A. Find K Distinct Points with Fixed Center
time limit per test
1 second
memory limit per test
256 megabytes
input
standard input
output
standard output
I couldn't think of a good title for this problem, so I decided to learn from LeetCode.
— Sun Tzu, The Art of War

You are given three integers $$$x_c$$$, $$$y_c$$$, and $$$k$$$ ($$$-100 \leq x_c, y_c \leq 100$$$, $$$1 \leq k \leq 1000$$$).

You need to find $$$k$$$ distinct points ($$$x_1, y_1$$$), ($$$x_2, y_2$$$), $$$\ldots$$$, ($$$x_k, y_k$$$), having integer coordinates, on the 2D coordinate plane such that:

  • their center$$$^{\text{∗}}$$$ is ($$$x_c, y_c$$$)
  • $$$-10^9 \leq x_i, y_i \leq 10^9$$$ for all $$$i$$$ from $$$1$$$ to $$$k$$$

It can be proven that at least one set of $$$k$$$ distinct points always exists that satisfies these conditions.

$$$^{\text{∗}}$$$The center of $$$k$$$ points ($$$x_1, y_1$$$), ($$$x_2, y_2$$$), $$$\ldots$$$, ($$$x_k, y_k$$$) is $$$\left( \frac{x_1 + x_2 + \ldots + x_k}{k}, \frac{y_1 + y_2 + \ldots + y_k}{k} \right)$$$.

Input

The first line contains $$$t$$$ ($$$1 \leq t \leq 100$$$) — the number of test cases.

Each test case contains three integers $$$x_c$$$, $$$y_c$$$, and $$$k$$$ ($$$-100 \leq x_c, y_c \leq 100$$$, $$$1 \leq k \leq 1000$$$) — the coordinates of the center and the number of distinct points you must output.

It is guaranteed that the sum of $$$k$$$ over all test cases does not exceed $$$1000$$$.

Output

For each test case, output $$$k$$$ lines, the $$$i$$$-th line containing two space separated integers, $$$x_i$$$ and $$$y_i$$$, ($$$-10^9 \leq x_i, y_i \leq 10^9$$$) — denoting the position of the $$$i$$$-th point.

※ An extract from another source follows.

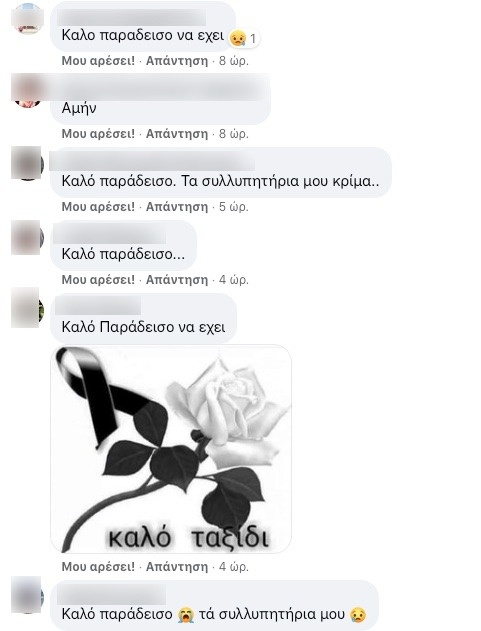Viewport: 481px width, 631px height.
Task: Click the sad reaction emoji on first comment
Action: tap(237, 39)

If there are multiple answers, print any of them. It can be shown that a solution always exists under the given constraints.

Example
Input
4
10 10 1
0 0 3
-5 -8 8
4 -5 3
Output
10 10
-1 -1
5 -1
-4 2
-6 -7
-5 -7
-4 -7
-4 -8
-4 -9
-5 -9
-6 -9
-6 -8
1000 -1000
-996 995
8 -10
Note

For the first test case, $$$\left( \frac{10}{1}, \frac{10}{1} \right) = (10, 10)$$$.

For the second test case, $$$\left( \frac{-1 + 5 - 4}{3}, \frac{-1 -1 + 2}{3} \right) = (0, 0)$$$.